The use of even a satire-inducing prop becomes a little less puzzling if we do not take what Netanyahu is saying at face value but instead realize what he is trying to do, which is not to establish some technical case about timelines of the Iranian nuclear program. He is, for one thing, succeeding in getting our attention. The above-the-fold portions of the front pages of Friday's New York Times and Washington Post were dominated by a picture of Netanyahu holding up his cartoon bomb drawing.

If the Israeli prime minister looks somewhat looney by using something that could have come out of Looney Tunes, that only adds to building the image of himself as someone who might actually be crazy enough to start a war with Iran. His principal audience in this regard is not in Iran but instead in the United States. The threat of dragging the United States into such a folly of a war serves in the first instance to increase the pressure for sanctions, subversion, and other dimensions of conflict with Iran short of overt military force. It also serves to box the U.S. president into a position in which if overt war comes, it is more likely to involve the United States and not just Israel.

Netanyahu's agitation and saber rattling, and the effects they have on U.S. policies, also help to subvert prospects for success in negotiations with Iran on the nuclear issue. They help, moreover, to prevent any broader U.S.-Iranian rapprochement, thus supporting the Israeli line that Israel is the only partner the United States can hope to have within a region full of threats and enemies.

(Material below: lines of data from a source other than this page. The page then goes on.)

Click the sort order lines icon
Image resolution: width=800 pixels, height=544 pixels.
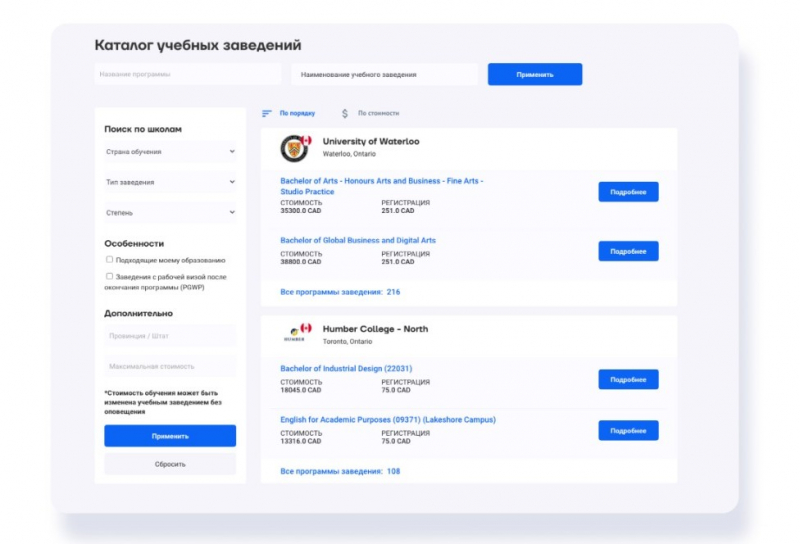pos(267,114)
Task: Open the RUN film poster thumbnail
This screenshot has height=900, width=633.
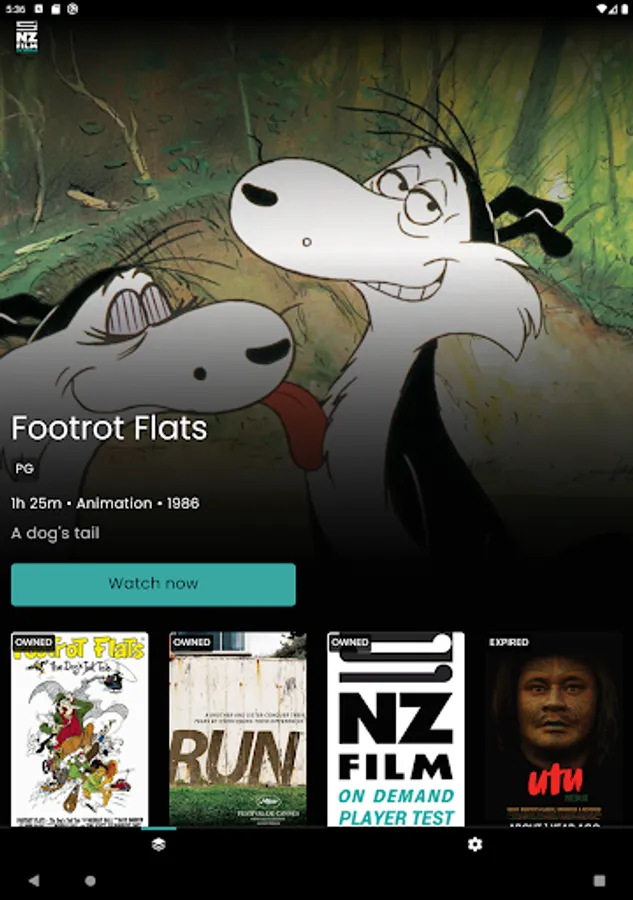Action: 238,729
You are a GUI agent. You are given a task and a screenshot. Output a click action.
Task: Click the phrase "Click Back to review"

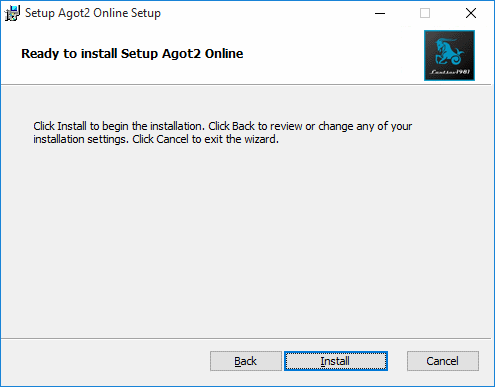[x=255, y=126]
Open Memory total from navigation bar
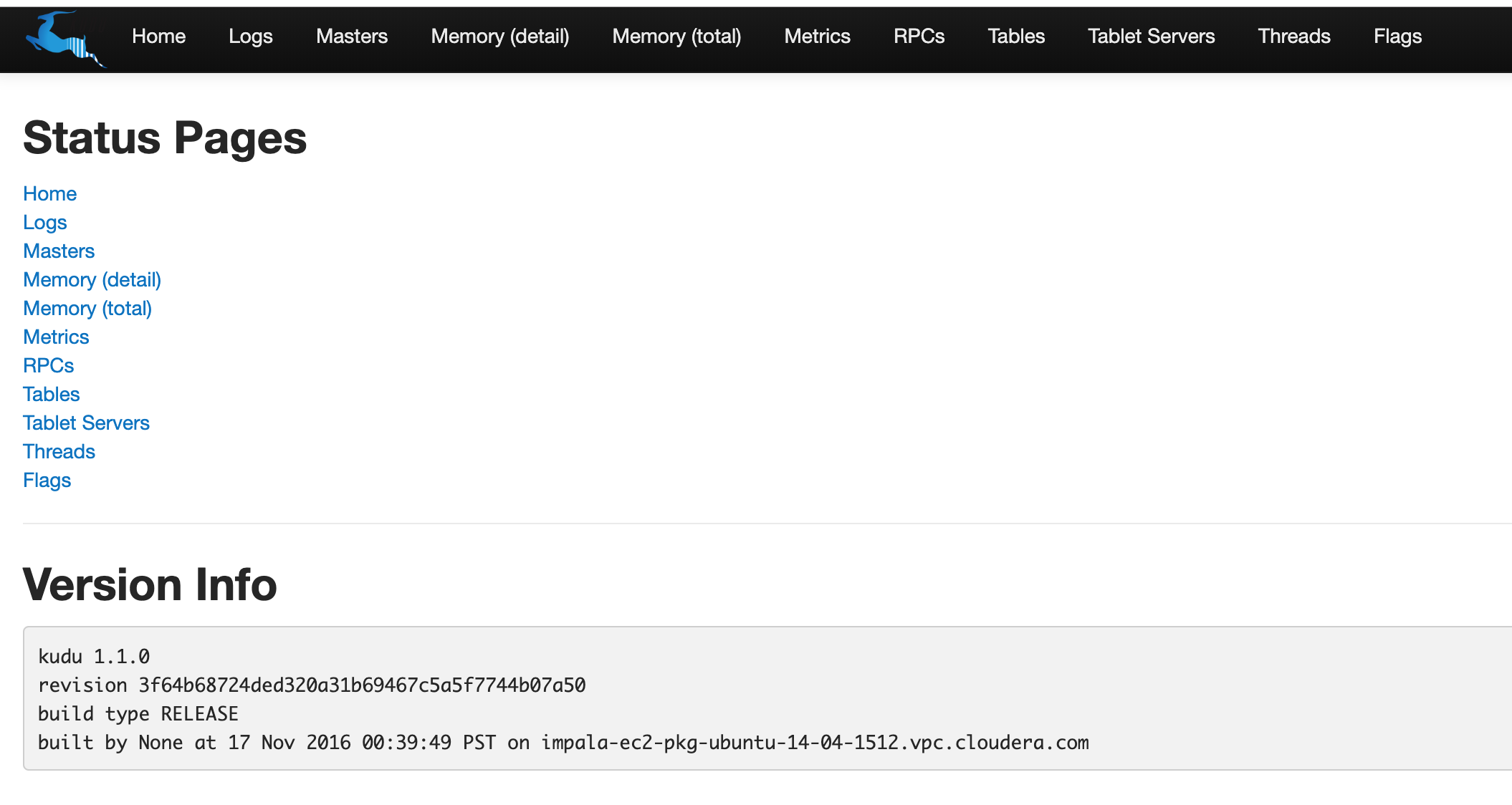 [x=677, y=36]
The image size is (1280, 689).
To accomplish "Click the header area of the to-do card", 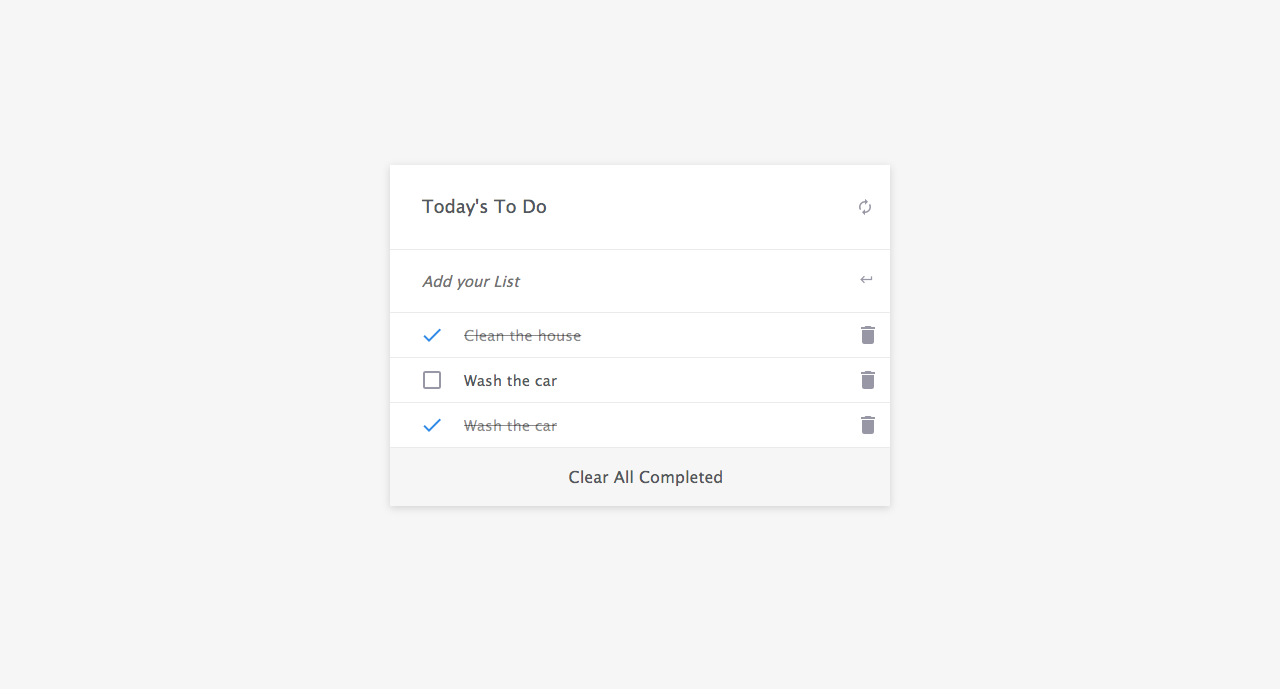I will [640, 206].
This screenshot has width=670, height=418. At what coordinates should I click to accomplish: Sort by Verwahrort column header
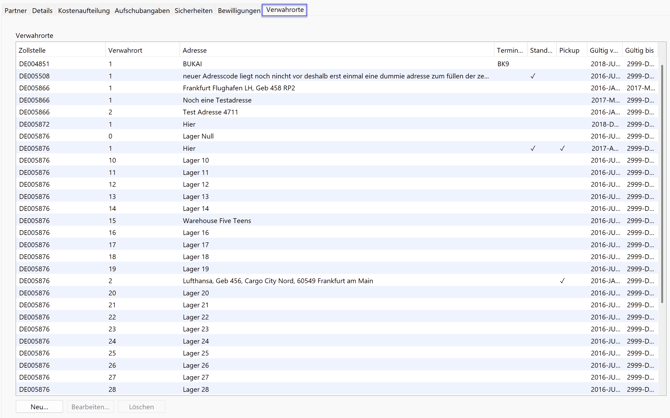[125, 50]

All the agitation on Iran has diverted attention from topics that Netanyahu does not want to receive attention, which include above all the festering conflict between Israel and the Palestinians. A measure of how well this diversion of attention has succeeded is how little notice the Palestinian situation has received in reporting in the United States of the speeches at the General Assembly. That includes coverage of the speech by Egyptian president Mohamed Morsi, who devoted much of his address to that topic and reminded his listeners that the Egyptian-Israeli peace agreement was only one half of the Camp David accords, with promised progress on the Palestinian issue being the other.

Speaking of diversion of attention, note also how, in contrast to Netanyahu's cartoon-aided presentation, relatively little comment has been given to the speech at the same podium the previous day by Iranian president Mahmoud Admadinejad. Most comments just noted how rambling and ultimately boring Ahmadinejad's speech was. The only things he said about Israel were to complain (and what Iranian president couldn't or wouldn't complain about this?) about all the Israeli threats and hostility directed against Iran. There was no reference to map wiping or any of the other rhetoric that has repeatedly been seized upon by those talking up an Iranian nuclear threat. It is interesting how when such snippets of rhetoric appear they are vigorously extrapolated into conclusions about future Iranian policy, but when they do not appear the absence is simply ignored.